The congressional resolution ending the 16-day partial shutdown of the federal government also prevented another shutdown at a long-delayed, over-budget Ohio River project that has postponed much needed modernization of locks and dams on the Monongahela River in Pittsburgh.

The provision, passed Wednesday, raises the amount of money that Congress can authorize for the project near Olmsted, Ill., from $1.7 billion to $2.9 billion. It does not provide the actual money to do that. Congress will have to take a separate vote to do that.

The Olmsted project, located about 600 miles down the Ohio from Pittsburgh, is the top priority of the U.S. Army Corps of Engineers, which operates and maintains about 200 locks and related dams on the nation's rivers. Olmsted has been receiving the bulk of $170 million in federal funding that the Corps receives annually for major river infrastructure projects.

That's meant there has been very little money to complete the replacement of aging locks and dams on the Mon, including eliminating a 106-year-old dam at Elizabeth.

Funding shortfalls have driven up the cost of the Pennsylvania project, authorized by Congress in 1992 at an estimated cost of $750 million. Originally expected to be completed in 2004, the lower Mon work is now estimated to cost about $1.7 billion and not be completed until 2033.

Meanwhile, the Olmsted project, authorized in 1988 at an estimated cost of $775 million, is expected to cost about $3.1 billion.

Congress must reauthorize river projects once they exceed 120 percent of their original cost estimate.

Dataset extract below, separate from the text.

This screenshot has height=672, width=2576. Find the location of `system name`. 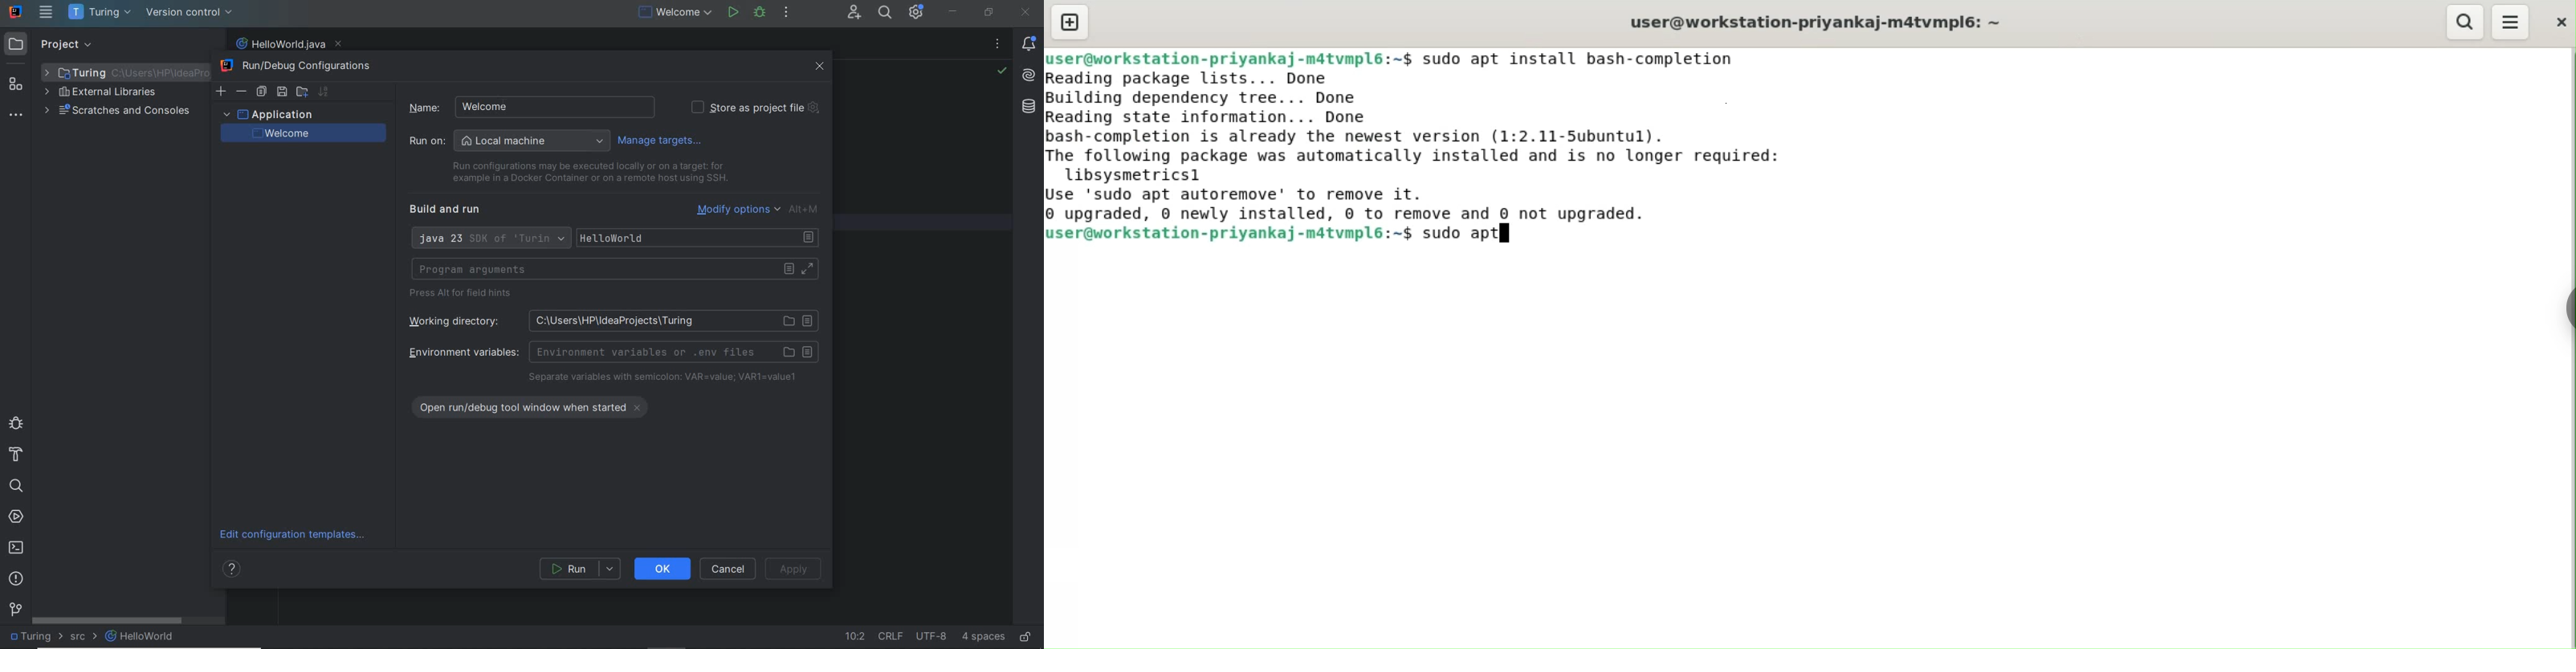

Olmsted was bumping up against that $1.7 billion ceiling, having spent about $1.6 billion so far, according to Corps spokesman Jon Fleshman.

Legislation approved by the Senate in May and a separate measure expected to be put to a vote in the House next week would increase the authorization for Olmsted.

But the bills do not agree on the size of the increase and those differences were not expected to be resolved before next month, when the project would halt after hitting the $1.7 billion limit.

Once stopped, restarting the work would have added another $40 million to the price tag, according to the Corps.

One taxpayer watchdog group called the maneuver raising the authorization for Olmsted "parochial pork." Taxpayers for Common Sense said the lawmaker apparently behind it was Senate Minority Leader Mitch McConnell, R-Ky. The Olmsted project spans the Ohio between Kentucky and Illinois.

Steve Ellis, vice president of the Washington, D.C. taxpayer group, said: "While this could be considered business as usual, it is shocking that with the country teetering on the edge of the default, a lawmaker would try to pull a fast one on the American people."

Mr. McConnell could not be reached for comment.

Both the Senate and House bills addressing the Olmsted issue call for changing how river infrastructure projects are funded and break a backlog of projects that are years behind schedule and millions of dollars over budget. The antiquated infrastructure breaks down and is hard to maintain, resulting in costly delays in moving about 550 million tons of coal, grain and other commodities on the nation's rivers each year.

The Senate and House bills propose shifting more of Olmsted's cost to the federal government. Half of the money currently comes from a diesel fuel that tax barge operators pay. The House version calls for diesel tax paying 25 percent of Olmsted's cost. The Senate version, approved in May, would shift the entire cost to the federal government.